TRAVAIL DEMANDÉ:
#1 Recopiez fidèlement le passage de l'article sur les Chicks in Bowls qui commence aux mots « Une virée au » et s'arrête après les mots « mettre de frein. ».
#2 Rédigez la suite de l'article sur les Chicks in Bowls, en reprenant après sa dernière phrase.
---------- TEXTE À LIRE
Logo

Une virée au skatepark avec les Chicks in Bowls Paris

Mots d'ordre: sororité, entraide, tolérance.

Par
Adiaratou Diarrassouba
Publicité

Ça faisait des années que je rêvais de me remettre aux rollers quad, comme quand j’étais enfant. Retrouver cette sensation de liberté unique, mais aussi allier l’utile à l’agréable en pratiquant une activité sportive et artistique qui m’épanouisse tout en étant thérapeutique. Je m’y suis remise il y a un an, sans compter les coupures pour blessures, kiné/rééducation, confinement, etc. Roller dance, roller artistique, slalom, freeride… Mon but? Tout tenter au moins une fois, sans me mettre de frein.

Alors, j’ai cherché tout ce que je pouvais trouver en lien avec ces disciplines à Paris et j’ai fini par tomber sur CIB Crew puis sur CIB Paris. Le but de Chicks in Bowls -devenu CIB Crew pour des questions d’inclusivité- est simple : encourager les minorités de genre à s’approprier les skateparks, lieux qui peuvent être intimidants surtout quand on n’y a jamais posé une roue… et qu’on n’est pas un homme cis. L’idée m’a tout de suite plu d’autant que j’adore explorer des territoires, a priori, pas faits pour moi. Parce que les skateparks, faut-il le rappeler, sont encore en 2020 des espaces très peu occupés par les femmes. L’occupation de l’espace public reste un enjeu politique, je ne vous apprends rien.
--------------------
---------- DONNÉES BRUTES
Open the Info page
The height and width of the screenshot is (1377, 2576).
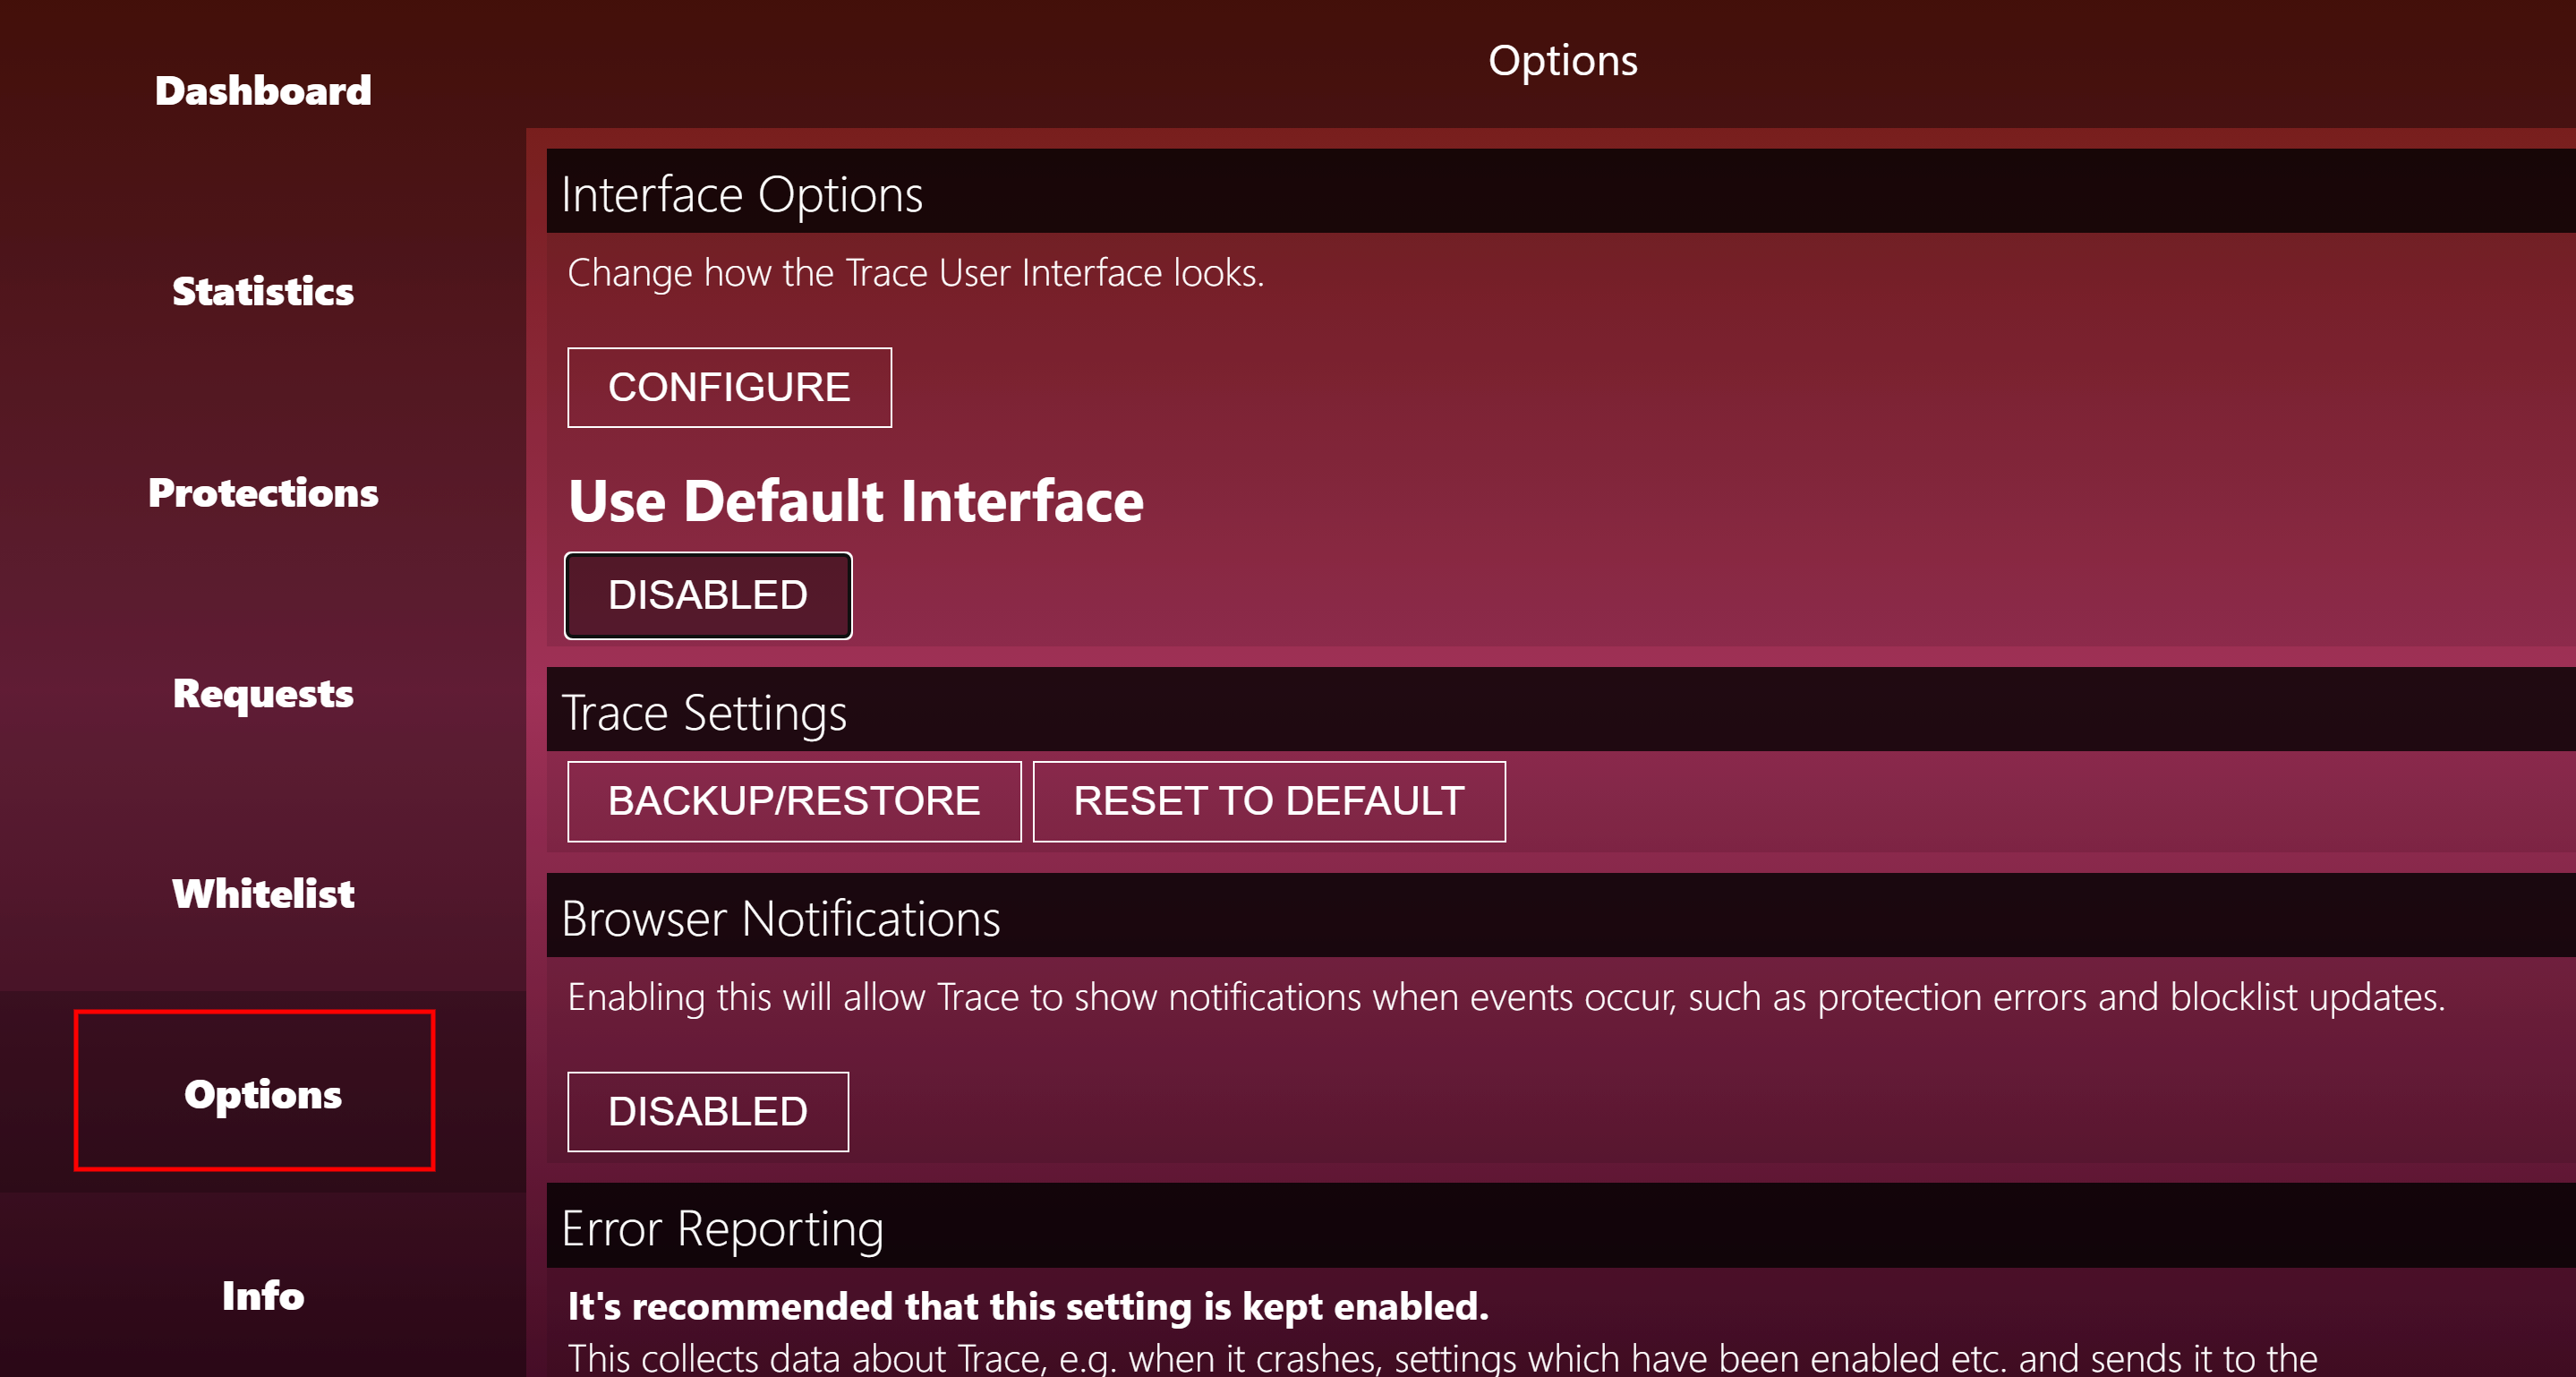pyautogui.click(x=263, y=1296)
--------------------
CORRIGÉ DES EXERCICES:
#1
Une virée au skatepark avec les Chicks in Bowls Paris

Mots d'ordre: sororité, entraide, tolérance.

Par
Adiaratou Diarrassouba
Publicité

Ça faisait des années que je rêvais de me remettre aux rollers quad, comme quand j’étais enfant. Retrouver cette sensation de liberté unique, mais aussi allier l’utile à l’agréable en pratiquant une activité sportive et artistique qui m’épanouisse tout en étant thérapeutique. Je m’y suis remise il y a un an, sans compter les coupures pour blessures, kiné/rééducation, confinement, etc. Roller dance, roller artistique, slalom, freeride… Mon but? Tout tenter au moins une fois, sans me mettre de frein.

#2
Publicité

Le fonctionnement du collectif me convient aussi : pas besoin de s’engager, on y va quand on veut. Tout se fait de façon horizontale et chaque semaine, un sondage de disponibilités est posté dans le groupe CIB Paris où chacun.e est libre de proposer des sessions de façon indépendante. Précision importante : il ne s’agit absolument pas d’une association et on n’y dispense pas de cours. La moyenne d’âge ? 30 ans.

UN mouvement DEVENU mondial

Le concept CIB est né en Nouvelle-Zélande, initié par Lady Trample, une illustre figure du roller derby. Au départ, en 2014, elle s’amusait juste avec son groupe d’ami.es à documenter leurs sorties dans des skateparks sur Instagram. De là, d’autres femmes à travers le monde ont voulu se joindre au club et demander si elleux pouvaient aussi être des Chicks in Bowls. Résultat : plus de 300 chapitres -antennes associées portant le nom CIB- ont vu le jour à travers le monde. Parmi lesquels, CIB Paris, co-fondé par Clémence en 2017.

Publicité

Ma première rencontre avec Clémence, 30 ans, ex jammeuse de l’équipe de roller derby Les Gueuses de Pigalle, c’était le 11 juillet dernier, lors d’une journée de manifestation contre les violences policières et racistes Worldwide Rollout Day, lancée par la skateuse en quad afro-américaine Skatefantacee. C’était aussi ma première sortie en roller dans les rues de Paris à l’âge adulte. Sa bienveillance, ainsi que celle des autres membres habitué.es à glisser sur les pavés, prêt.es à venir en aide et à donner des conseils à des débutant.es comme moi m’ont donné davantage envie de me joindre à une sortie skatepark avec elleux.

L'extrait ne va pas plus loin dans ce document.